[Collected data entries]
----

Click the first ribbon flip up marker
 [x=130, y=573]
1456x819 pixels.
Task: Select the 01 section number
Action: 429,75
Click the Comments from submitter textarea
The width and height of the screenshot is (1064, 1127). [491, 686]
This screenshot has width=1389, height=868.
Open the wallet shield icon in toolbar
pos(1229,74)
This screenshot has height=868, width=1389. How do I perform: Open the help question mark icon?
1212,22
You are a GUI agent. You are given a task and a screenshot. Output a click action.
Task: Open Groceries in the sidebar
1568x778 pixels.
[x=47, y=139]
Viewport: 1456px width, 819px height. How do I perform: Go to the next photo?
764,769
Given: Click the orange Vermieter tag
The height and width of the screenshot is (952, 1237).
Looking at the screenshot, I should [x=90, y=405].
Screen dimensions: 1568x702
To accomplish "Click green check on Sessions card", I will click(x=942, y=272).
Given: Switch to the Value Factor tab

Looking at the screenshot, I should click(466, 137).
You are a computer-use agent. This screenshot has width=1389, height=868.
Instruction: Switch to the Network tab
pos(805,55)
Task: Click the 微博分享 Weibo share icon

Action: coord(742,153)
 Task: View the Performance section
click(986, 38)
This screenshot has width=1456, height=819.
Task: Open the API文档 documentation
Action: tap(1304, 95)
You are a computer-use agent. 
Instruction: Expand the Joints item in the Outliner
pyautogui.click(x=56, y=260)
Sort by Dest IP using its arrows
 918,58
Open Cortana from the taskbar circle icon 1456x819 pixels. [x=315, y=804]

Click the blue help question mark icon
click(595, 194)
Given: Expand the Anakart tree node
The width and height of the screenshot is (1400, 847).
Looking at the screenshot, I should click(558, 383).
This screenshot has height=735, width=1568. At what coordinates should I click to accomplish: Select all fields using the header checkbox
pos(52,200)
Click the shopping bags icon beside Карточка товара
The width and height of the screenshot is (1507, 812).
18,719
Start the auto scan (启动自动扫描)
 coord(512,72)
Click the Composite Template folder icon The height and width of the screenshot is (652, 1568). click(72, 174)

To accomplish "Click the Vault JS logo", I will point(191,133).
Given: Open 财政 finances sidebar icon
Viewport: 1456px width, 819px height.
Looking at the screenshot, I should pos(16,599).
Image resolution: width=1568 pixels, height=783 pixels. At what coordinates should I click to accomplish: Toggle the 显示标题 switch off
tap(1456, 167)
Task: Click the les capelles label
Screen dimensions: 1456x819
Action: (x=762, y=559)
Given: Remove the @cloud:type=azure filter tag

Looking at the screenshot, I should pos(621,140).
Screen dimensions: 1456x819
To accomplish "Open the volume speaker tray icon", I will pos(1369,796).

----

[Your goal]
Look above for the line with "The width and height of the screenshot is (1507, 812).", then copy it and each later line exactly, stopping at the last line of the records.

[Answer to this task]
The width and height of the screenshot is (1507, 812).
18,719
Start the auto scan (启动自动扫描)
 coord(512,72)
Click the Composite Template folder icon The height and width of the screenshot is (652, 1568). click(72, 174)

To accomplish "Click the Vault JS logo", I will point(191,133).
Given: Open 财政 finances sidebar icon
Viewport: 1456px width, 819px height.
Looking at the screenshot, I should pos(16,599).
Image resolution: width=1568 pixels, height=783 pixels. At what coordinates should I click to accomplish: Toggle the 显示标题 switch off
tap(1456, 167)
Task: Click the les capelles label
Screen dimensions: 1456x819
Action: (x=762, y=559)
Given: Remove the @cloud:type=azure filter tag

Looking at the screenshot, I should pos(621,140).
Screen dimensions: 1456x819
To accomplish "Open the volume speaker tray icon", I will pos(1369,796).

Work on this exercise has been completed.